La instantaneidad de internet (visible en las redes sociales y los chats) potencia la ansiedad. La mayoría de las personas acostumbradas a vivir mucho tiempo en el mundo virtual no tolera la espera, los tiempos muertos, el aburrimiento. Aunque a todos nos resultan molestos estos tres ingredientes comunes de la vida, ellos son esenciales para la creatividad y la imaginación. “Una generación que no soporta el aburrimiento será una generación de escaso valor”, dijo Bertrand Russell hace un siglo. Hoy el filósofo británico estaría espantado con la poca capacidad de concentración que tiene un joven promedio.

Hace 30 años todos nos maravillamos cuando la web fue accesible a todo el mundo y pudimos tener internet en nuestra casa.

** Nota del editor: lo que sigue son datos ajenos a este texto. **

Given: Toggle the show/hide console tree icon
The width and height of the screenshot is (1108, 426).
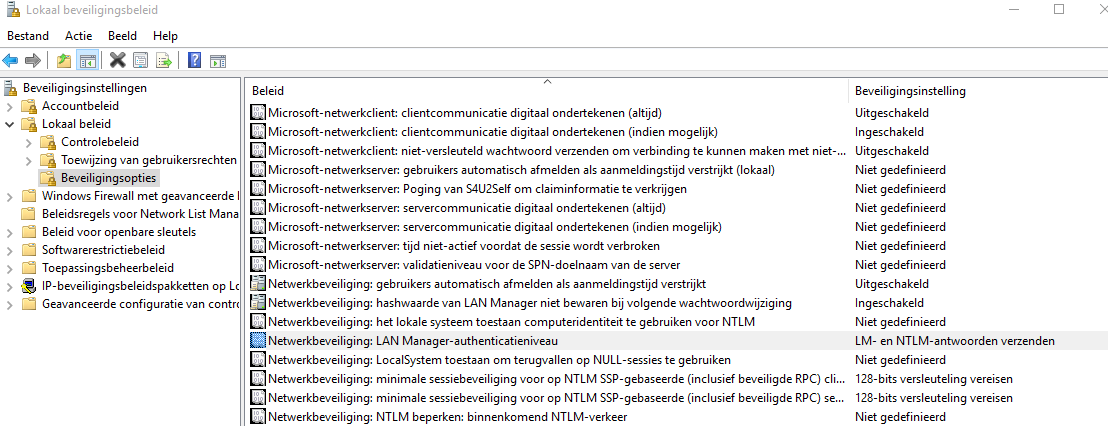Looking at the screenshot, I should coord(88,61).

Parecía casi milagroso consultar cualquier duda y acceder rápidamente a todo el saber humano. Tareas intelectuales que demandaban horas o días de fatigosa búsqueda en las mejores bibliotecas se resolvían en cuestión de segundos. Las posibilidades parecían infinitas. Y realmente los logros fueron gigantescos. Muchas de las tareas cotidianas hoy se realizan (o se pueden realizar) por internet: desde movimientos de las cuentas bancarias hasta la compra del supermercado, pasando por el alquiler de un departamento en una ciudad lejana que queremos visitar o trámites burocráticos de todo tipo que en otras épocas demandaban horas en oficinas que parecían salidas de una novela de Franz Kafka.

Peligros y algoritmos


Pero con todas las cosas positivas que internet nos trajo también aparecieron peligros nuevos para los que la mayoría no está preparada y menos aun los niños. Internet permite muy fácilmente hacerse pasar por alguien que uno no es. Muchos abusadores de niños se hacen pasar por otros menores que están buscando amigos o amigas para conocer.

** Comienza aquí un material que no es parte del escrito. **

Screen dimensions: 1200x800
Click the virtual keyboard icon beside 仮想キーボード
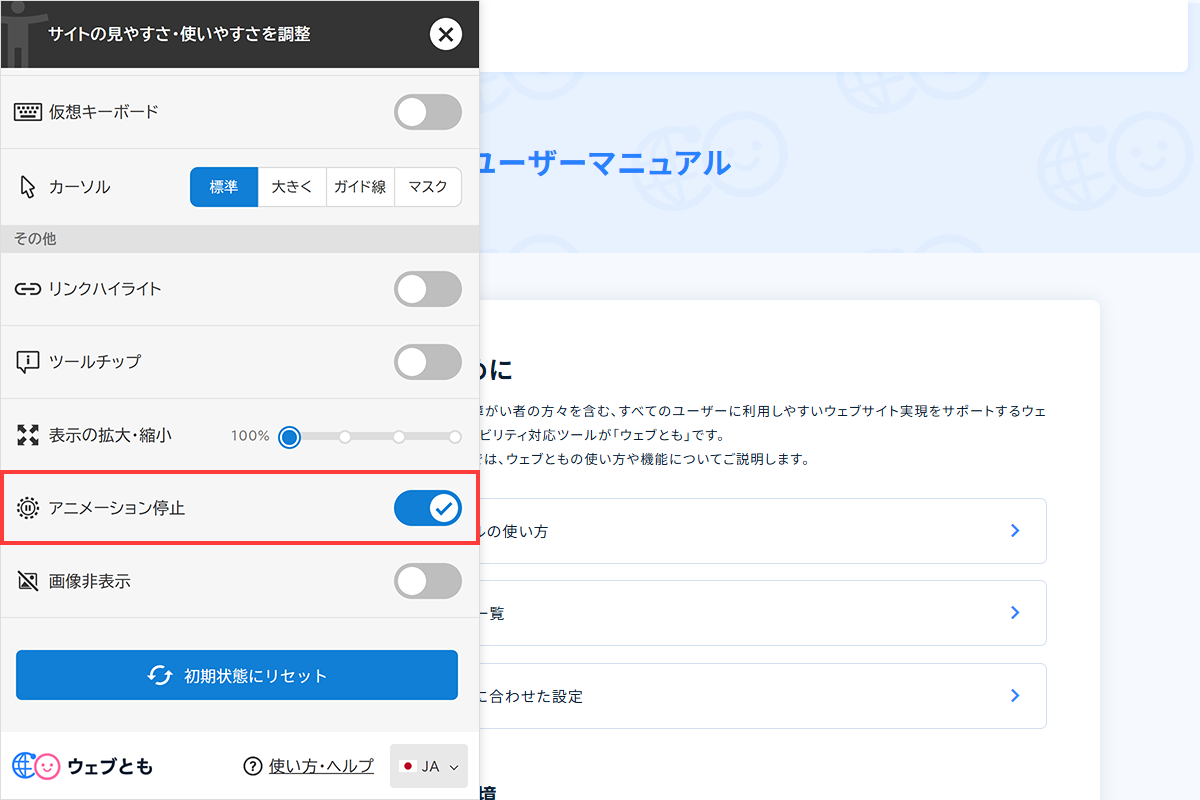pyautogui.click(x=29, y=111)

Además, en internet gana dinero el que sabe captar la atención la mayor cantidad de tiempo. Y los algoritmos de las redes sociales han descubierto que lo que más engancha a los que participan en ellas son lo que Baruj Spinoza llamaba “las pasiones tristes”; es decir, el resentimiento, la indignación, la ira, pero también el desaliento, la ansiedad y la desorientación que provoca el triste paisaje que queda configurado en nuestra mente cuando nos sometemos a estas pasiones. Más miramos Tik Tok e Instagram o más nos metemos en las peleas de Twitter peor nos sentimos, pero más necesitamos seguir metidos en la droga virtual.

En su libro “La época de las pasiones tristes”, François Dubet dice que “lo que marca la época, lo que conduce a la indignación y el desaliento, es que cada uno se encuentra solo con su dolor, solo con su fracaso, solo con el daño que otros le han infligido”.

En esta experiencia de la desigualdad como un daño sufrido en lo íntimo de cada persona que se siente ultrajada se originan muchos de los fenómenos propios de este momento: el aumento del racismo y la xenofobia, por ejemplo, como una forma de dirigir hacia otros -más débiles aún- el desprecio que se vive en carne propia.

Esta forma de vivir indignado y sin salida lleva a que la gente use las urnas para expresar su desesperación. Votar a alguien que propone hacer estallar todo es una forma de desahogo.

Otro mundo ha comenzado a funcionar y aun no tenemos las claves para comprenderlo y sanar sus heridas. Pero si queremos un futuro mejor al menos debemos comprender que estamos frente a problemas inéditos.